• Goal of the exercise: Resume the passage on pay-as-you-go rules below, starting right after its last sentence.

— start of Source text —

1.         Pay-As-You-Go Rules

The House Budget Committee bill includes a proposal to reimpose the pay-as-you-go rules on entitlement programs but to exempt tax cuts from these rules.  Under the pay-as-you-go rules established on a bipartisan basis in 1990 with the support of the first President Bush, both entitlement increases and tax cuts had to be paid for.  Entitlement increases and tax cuts were treated the same — both had to be offset, and their costs could be offset either through reducing other entitlements or raising more tax revenue.

The House Budget Committee bill would reimpose this discipline on entitlement expansions only.  Tax cuts would not have to be paid for.  In addition, entitlement improvements could be paid for only by cutting other entitlements.  Measures to close abusive tax shelters or other tax avoidance schemes and use the savings to finance improvements in an entitlement benefit, such as a veterans benefit or a program to shrink the ranks of the uninsured or reduce poverty, would not be allowed.  Savings on the tax side of the ledger would be off limits for pay-as-you-go purposes.

— end of Source text —
— start of Information provided —

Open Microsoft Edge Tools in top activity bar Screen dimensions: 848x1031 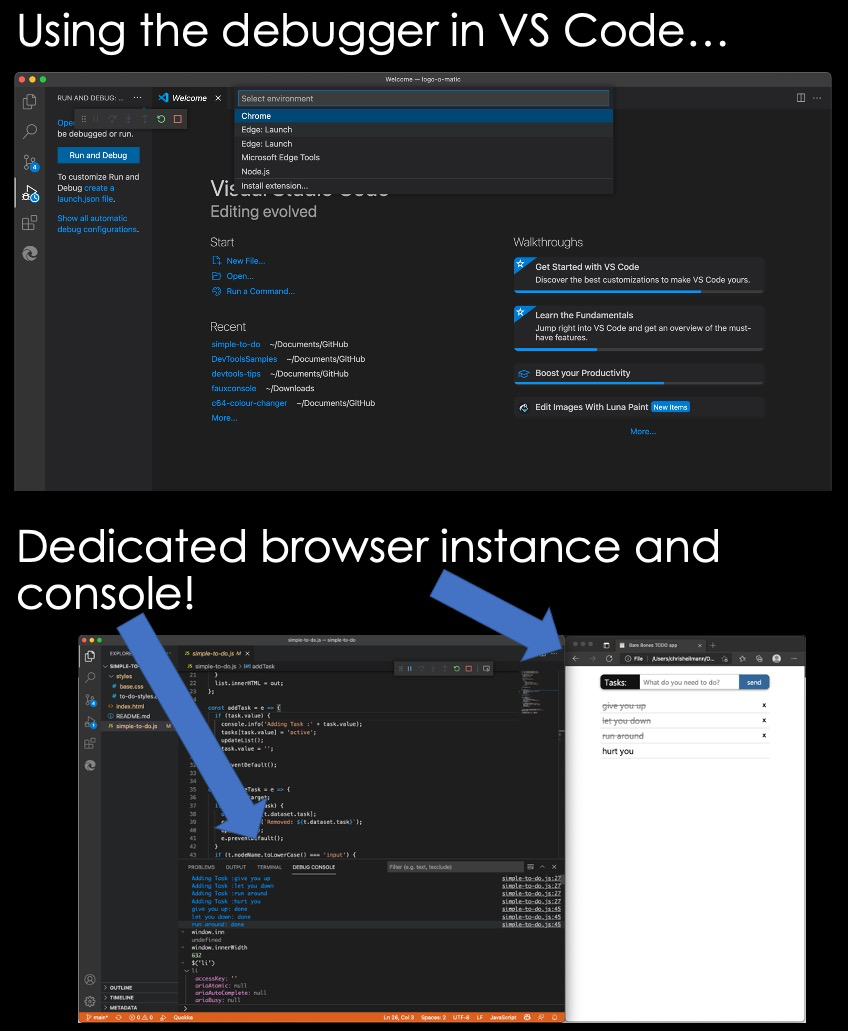coord(30,254)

— end of Information provided —

• Answer:
This proposal, which ignores calls from Federal Reserve Chairman Alan Greenspan and a host of budget watchdog groups to apply the pay-as-you-go rules to both tax cuts and entitlement increases, would have a number of deleterious effects.  It would leave the door open to unlimited, costly tax cuts that could raise deficits to still higher levels.  The proposal also poses other problems:


2.                  The Proposed Discretionary Caps

The discretionary caps for fiscal year 2006 would be very tight and likely lead to substantial, widespread cuts in domestic discretionary programs.

The total of $843 billion for fiscal year 2006 equals the level in the House-passed budget resolution, is $2 billion below the level in the Bush budget, and $9 billion below the level in the Senate-passed budget resolution.

The proposed discretionary caps would stand in contrast to the discretionary caps imposed in 1990 and 1993.  The caps that House Budget Committee Jim Nussle is now proposing would necessitate significantly deeper cuts than the 1990 and 1993 caps.  Moreover, unlike the caps enacted in the 1990s, these new caps would not be part of a balanced deficit-reduction package that puts every part of the budget on the table — including taxes — and calls for shared sacrifice.

End Notes:

[1] The House Budget Committee bill treats the refundable portion of refundable tax credits as entitlement increases, and so requires them to be paid for.  It makes an exemption to this rule only for the continuation of refundable tax credits enacted in the 2001 or 2003 tax-cut bills.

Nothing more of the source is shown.